My research in computer architecture focuses on interconnection networks for scalable multi-core and distributed processor microarchitectures. Computer architecture bridges the gap between application and device technology. Application workloads have never been more compute intensive, meanwhile device constraints of power, heat, and reliability have recently forced the computer industry to shift focus from single processor core performance to instantiating multiple processor cores on each chip. As computer architecture enters the era of multi-core, intra-core communication becomes critical to achieve continued increasing system performance. As a graduate student I led the design, implementation and verification for the second level cache and inter-processor network-on-chip (NOC) on the TRIPS processor prototype [2]. Building upon my work on the TRIPS networks-on-chip, my dissertation research explores network utilization efficiency of realistic NOC designs as a means to improve performance and manage power. Looking forward, I plan to focus my future research on closing the expanding gap between application and technology as we move towards chip-multiprocessors (CMPs) with hundreds to thousands of cores. In this statement, I outline the contributions of my dissertation and discuss the direction of my future research.
Dissertation Summary
Off-chip interconnection networks provide for communication between processors and components within computer systems. Semiconductor process technology trends have led to the inclusion of multiple processors and components onto a single chip and there is much recent research in on-chip interconnection networks to connect them together. On-chip networks provide scalable, high-bandwidth interconnect enabling distributed microarchitectures and chip-multiprocessor designs. On-chip networks present several new challenges, different from off-chip networks, including tighter constraints in power, area, and end-to-end latency as well as increasing reliability concerns.

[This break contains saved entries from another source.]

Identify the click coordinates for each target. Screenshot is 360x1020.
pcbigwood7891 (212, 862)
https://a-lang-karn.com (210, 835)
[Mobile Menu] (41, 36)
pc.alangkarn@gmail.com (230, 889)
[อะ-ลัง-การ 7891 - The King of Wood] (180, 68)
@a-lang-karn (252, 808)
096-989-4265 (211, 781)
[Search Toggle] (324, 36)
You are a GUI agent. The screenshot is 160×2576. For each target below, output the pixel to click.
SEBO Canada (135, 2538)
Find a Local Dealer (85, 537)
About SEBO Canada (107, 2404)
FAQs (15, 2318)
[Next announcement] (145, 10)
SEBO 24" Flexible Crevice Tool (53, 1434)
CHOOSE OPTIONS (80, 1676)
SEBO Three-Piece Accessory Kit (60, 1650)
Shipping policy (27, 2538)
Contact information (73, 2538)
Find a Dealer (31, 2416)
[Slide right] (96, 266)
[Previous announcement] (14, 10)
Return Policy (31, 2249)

My dissertation focuses on interconnection network architectures that address the unique network-on-chip design challenges of power, reliability, and balanced network utilization. My work in the design, implementation, and evaluation of the on-chip networks of the TRIPS project’s prototype processor, a real hardware implementation, is the foundation for my on-going work in on-chip networking. Building on my analysis of the TRIPS on-chip networks I explored novel network architectures that use live, full-network status information to improve network utilization efficiency.
The TRIPS Processor:
TRIPS, an experimental computer system we designed and prototyped, is a distributed processor microarchitecture in which traditional processor components are divided into a collection of self-contained tiles. The tiles of the TRIPS system communicate with one another via control and data networks; these networks make a distributed processor design possible [5]. I designed and implemented the TRIPS second level (L2) cache system, the banks of which are interconnected by the TRIPS On-Chip Network (OCN) and its off-chip extension the TRIPS Chip-to-Chip (C2C) network. The TRIPS L2 cache supports polymorphic configuration as a shared, static NUCA L2 cache, private L2 NUCA caches for each processor, or directly addressed scratch pad memory. This polymorphism is facilitated through architectural support built into the OCN network-on-chip. The OCN also interconnects the two processor cores with various I/O units and off-chip to other TRIPS chips via the C2C. A second network on-chip, the Operand Network (OPN), interconnects the execution units and serves as an operand bypass network, integrated tightly with the processor core.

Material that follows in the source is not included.